***** Material to process *****

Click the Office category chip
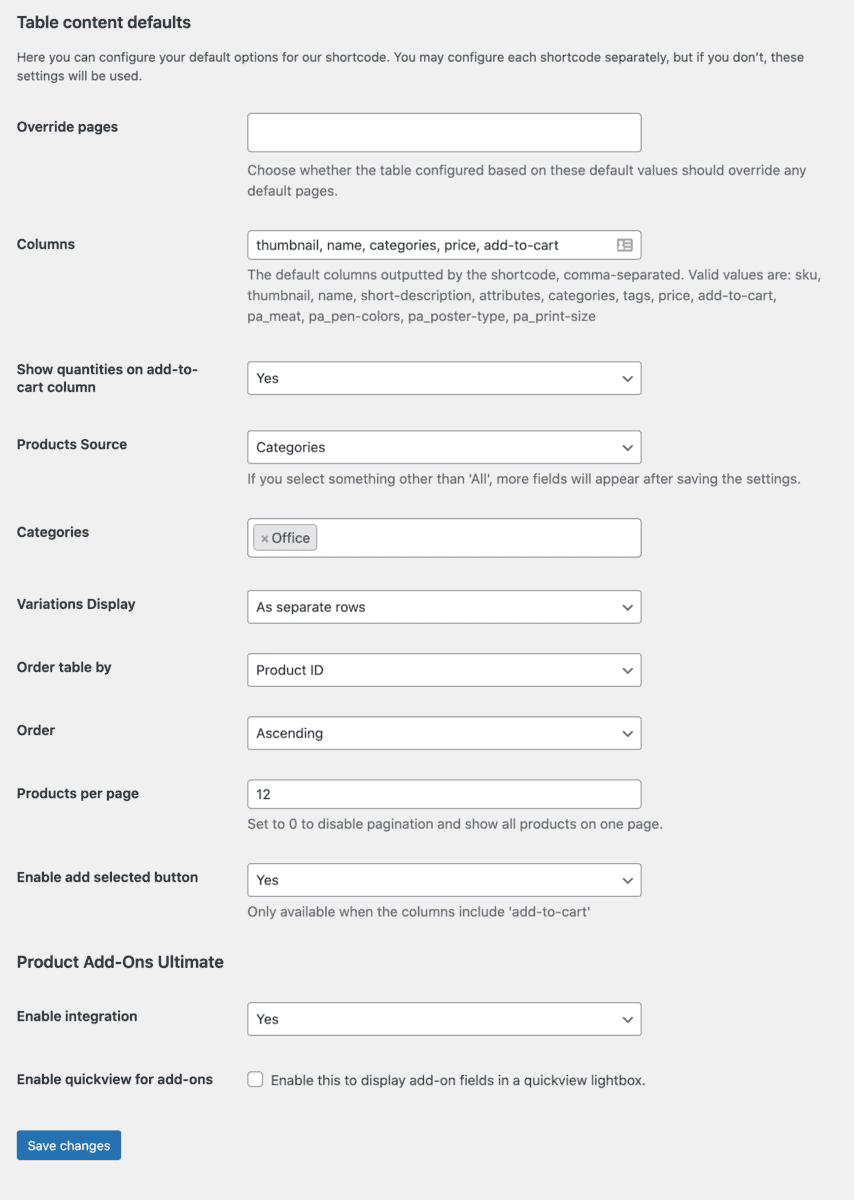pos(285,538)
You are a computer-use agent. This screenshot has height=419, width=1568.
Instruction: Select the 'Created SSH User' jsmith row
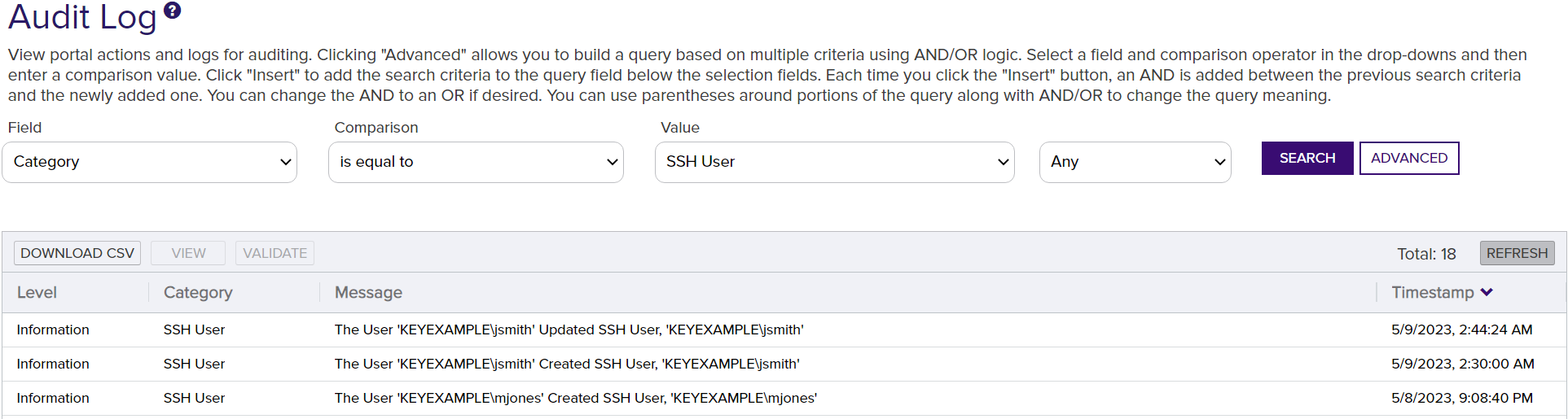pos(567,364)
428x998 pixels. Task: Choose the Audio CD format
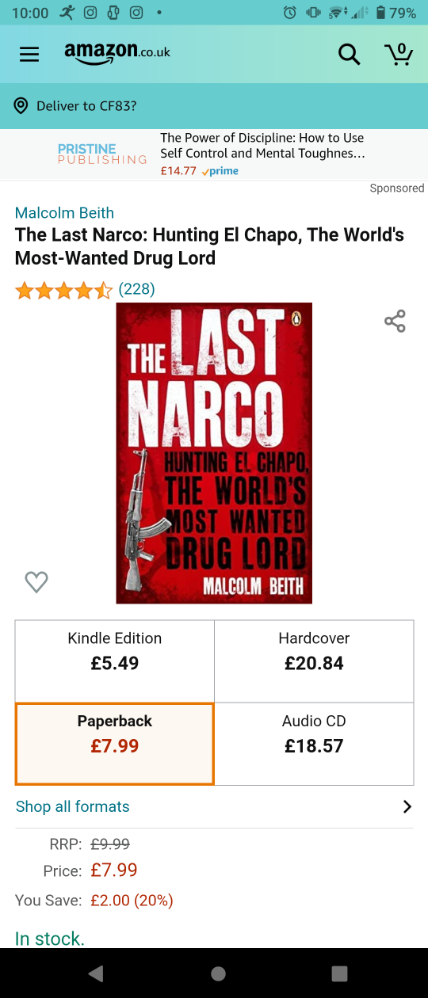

*****
***** Material to process *****

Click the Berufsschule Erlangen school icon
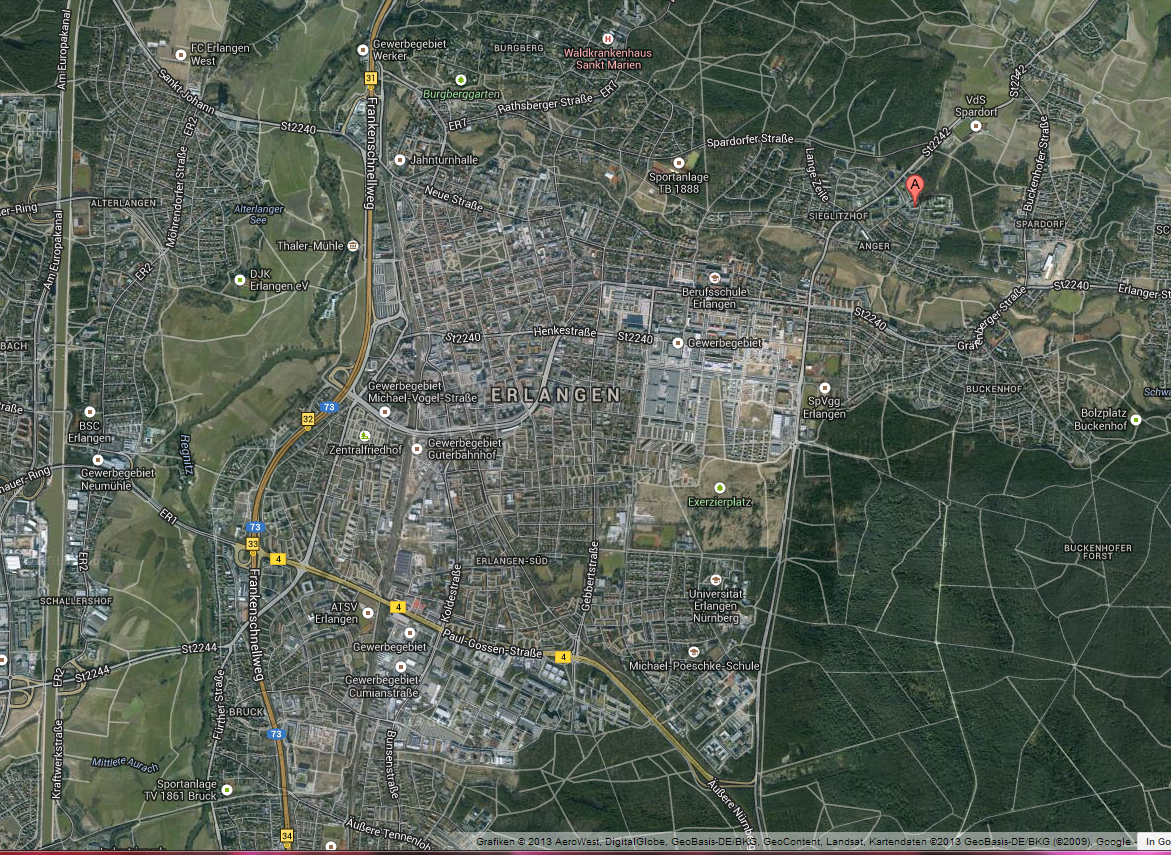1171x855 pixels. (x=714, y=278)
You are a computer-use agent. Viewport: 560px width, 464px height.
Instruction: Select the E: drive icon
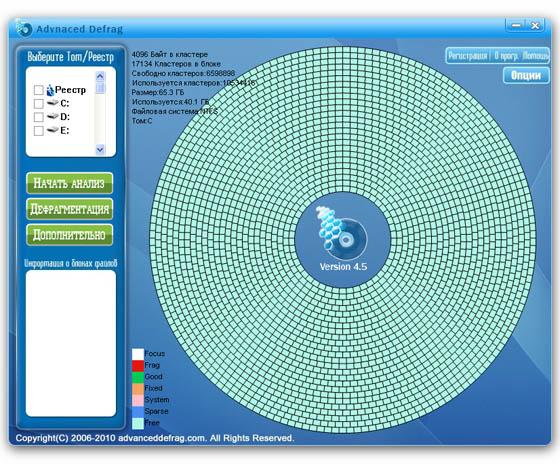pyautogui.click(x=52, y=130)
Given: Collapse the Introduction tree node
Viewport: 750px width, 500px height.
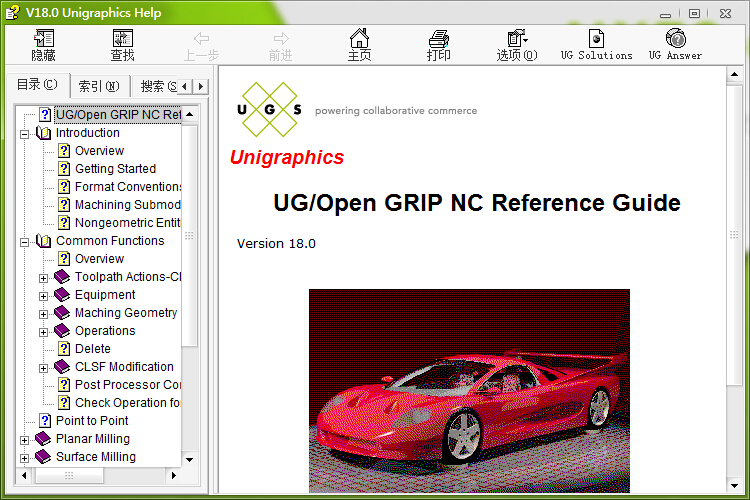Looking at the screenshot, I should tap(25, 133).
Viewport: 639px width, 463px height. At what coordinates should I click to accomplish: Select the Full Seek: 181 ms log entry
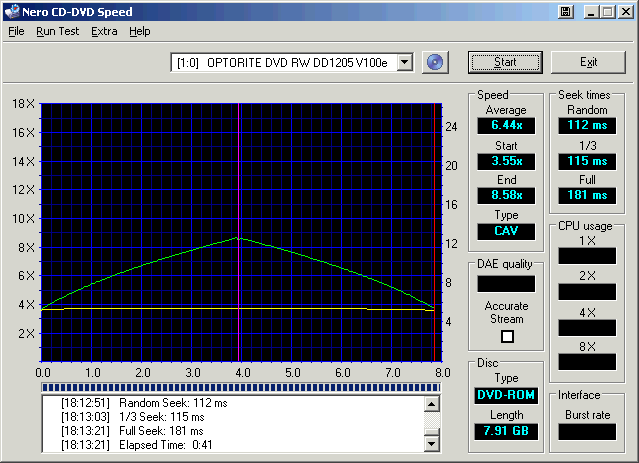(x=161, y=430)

*****

→ Exercise prompt: Rewrite the data from the line with "Click the Berufsschule Erlangen school icon" to the line with "(x=161, y=430)", swapping "Viewport" for "Window" and changing nothing else. Leave the pictures out of your answer.

→ The answer:
Click the Berufsschule Erlangen school icon
1171x855 pixels. (x=714, y=278)
You are a computer-use agent. Window: 560px width, 464px height.
Instruction: Select the E: drive icon
pyautogui.click(x=52, y=130)
Given: Collapse the Introduction tree node
Window: 750px width, 500px height.
Looking at the screenshot, I should tap(25, 133).
Window: 639px width, 463px height. At what coordinates should I click to accomplish: Select the Full Seek: 181 ms log entry
(x=161, y=430)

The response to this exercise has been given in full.